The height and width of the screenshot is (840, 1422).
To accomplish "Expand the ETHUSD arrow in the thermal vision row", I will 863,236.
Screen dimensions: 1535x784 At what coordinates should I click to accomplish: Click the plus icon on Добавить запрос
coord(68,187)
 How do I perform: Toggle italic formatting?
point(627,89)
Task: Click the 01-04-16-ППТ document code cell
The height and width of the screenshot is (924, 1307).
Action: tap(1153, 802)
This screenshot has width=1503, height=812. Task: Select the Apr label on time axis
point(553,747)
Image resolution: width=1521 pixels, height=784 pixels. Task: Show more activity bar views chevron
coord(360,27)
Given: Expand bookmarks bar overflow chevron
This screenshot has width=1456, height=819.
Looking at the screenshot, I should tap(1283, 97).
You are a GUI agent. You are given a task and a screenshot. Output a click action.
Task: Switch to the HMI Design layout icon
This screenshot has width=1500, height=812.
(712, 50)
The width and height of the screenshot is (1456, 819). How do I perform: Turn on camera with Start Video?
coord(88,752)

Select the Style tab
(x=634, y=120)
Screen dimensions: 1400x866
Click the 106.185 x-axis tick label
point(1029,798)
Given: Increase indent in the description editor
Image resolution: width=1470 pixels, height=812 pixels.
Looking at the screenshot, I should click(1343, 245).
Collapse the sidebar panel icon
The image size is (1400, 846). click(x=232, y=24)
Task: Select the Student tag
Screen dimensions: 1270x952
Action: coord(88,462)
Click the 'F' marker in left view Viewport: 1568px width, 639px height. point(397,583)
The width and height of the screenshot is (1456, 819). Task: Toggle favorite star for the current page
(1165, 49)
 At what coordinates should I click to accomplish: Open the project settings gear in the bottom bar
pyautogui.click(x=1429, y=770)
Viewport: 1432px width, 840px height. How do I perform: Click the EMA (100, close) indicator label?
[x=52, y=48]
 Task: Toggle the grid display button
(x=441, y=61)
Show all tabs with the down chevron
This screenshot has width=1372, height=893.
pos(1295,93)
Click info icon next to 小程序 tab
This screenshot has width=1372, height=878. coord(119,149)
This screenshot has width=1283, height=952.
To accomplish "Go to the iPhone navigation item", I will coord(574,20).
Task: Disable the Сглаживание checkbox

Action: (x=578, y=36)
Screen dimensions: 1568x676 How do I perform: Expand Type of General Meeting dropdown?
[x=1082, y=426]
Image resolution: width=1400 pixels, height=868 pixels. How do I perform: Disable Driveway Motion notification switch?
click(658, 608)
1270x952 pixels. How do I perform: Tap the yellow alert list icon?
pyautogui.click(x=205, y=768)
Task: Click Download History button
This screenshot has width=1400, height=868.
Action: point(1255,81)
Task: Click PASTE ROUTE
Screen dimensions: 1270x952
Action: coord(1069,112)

+++++

> **TASK REQUIREMENTS**: Reproduce the material verbatim, line by line.

> **EXERCISE OUTPUT**:
The height and width of the screenshot is (840, 1422).
To accomplish "Expand the ETHUSD arrow in the thermal vision row", I will 863,236.
Screen dimensions: 1535x784 At what coordinates should I click to accomplish: Click the plus icon on Добавить запрос
coord(68,187)
 How do I perform: Toggle italic formatting?
point(627,89)
Task: Click the 01-04-16-ППТ document code cell
The height and width of the screenshot is (924, 1307).
Action: tap(1153, 802)
This screenshot has width=1503, height=812. Task: Select the Apr label on time axis
point(553,747)
Image resolution: width=1521 pixels, height=784 pixels. Task: Show more activity bar views chevron
coord(360,27)
Given: Expand bookmarks bar overflow chevron
This screenshot has width=1456, height=819.
Looking at the screenshot, I should tap(1283, 97).
You are a GUI agent. You are given a task and a screenshot. Output a click action.
Task: Switch to the HMI Design layout icon
This screenshot has width=1500, height=812.
(712, 50)
The width and height of the screenshot is (1456, 819). How do I perform: Turn on camera with Start Video?
coord(88,752)

Select the Style tab
(x=634, y=120)
Screen dimensions: 1400x866
Click the 106.185 x-axis tick label
point(1029,798)
Given: Increase indent in the description editor
Image resolution: width=1470 pixels, height=812 pixels.
Looking at the screenshot, I should click(1343, 245).
Collapse the sidebar panel icon
The image size is (1400, 846). click(x=232, y=24)
Task: Select the Student tag
Screen dimensions: 1270x952
Action: coord(88,462)
Click the 'F' marker in left view Viewport: 1568px width, 639px height. point(397,583)
The width and height of the screenshot is (1456, 819). Task: Toggle favorite star for the current page
(1165, 49)
 At what coordinates should I click to accomplish: Open the project settings gear in the bottom bar
pyautogui.click(x=1429, y=770)
Viewport: 1432px width, 840px height. How do I perform: Click the EMA (100, close) indicator label?
[x=52, y=48]
 Task: Toggle the grid display button
(x=441, y=61)
Show all tabs with the down chevron
This screenshot has width=1372, height=893.
pos(1295,93)
Click info icon next to 小程序 tab
This screenshot has width=1372, height=878. coord(119,149)
This screenshot has width=1283, height=952.
To accomplish "Go to the iPhone navigation item", I will coord(574,20).
Task: Disable the Сглаживание checkbox

Action: (x=578, y=36)
Screen dimensions: 1568x676 How do I perform: Expand Type of General Meeting dropdown?
[x=1082, y=426]
Image resolution: width=1400 pixels, height=868 pixels. How do I perform: Disable Driveway Motion notification switch?
click(658, 608)
1270x952 pixels. How do I perform: Tap the yellow alert list icon?
pyautogui.click(x=205, y=768)
Task: Click Download History button
This screenshot has width=1400, height=868.
Action: point(1255,81)
Task: Click PASTE ROUTE
Screen dimensions: 1270x952
Action: coord(1069,112)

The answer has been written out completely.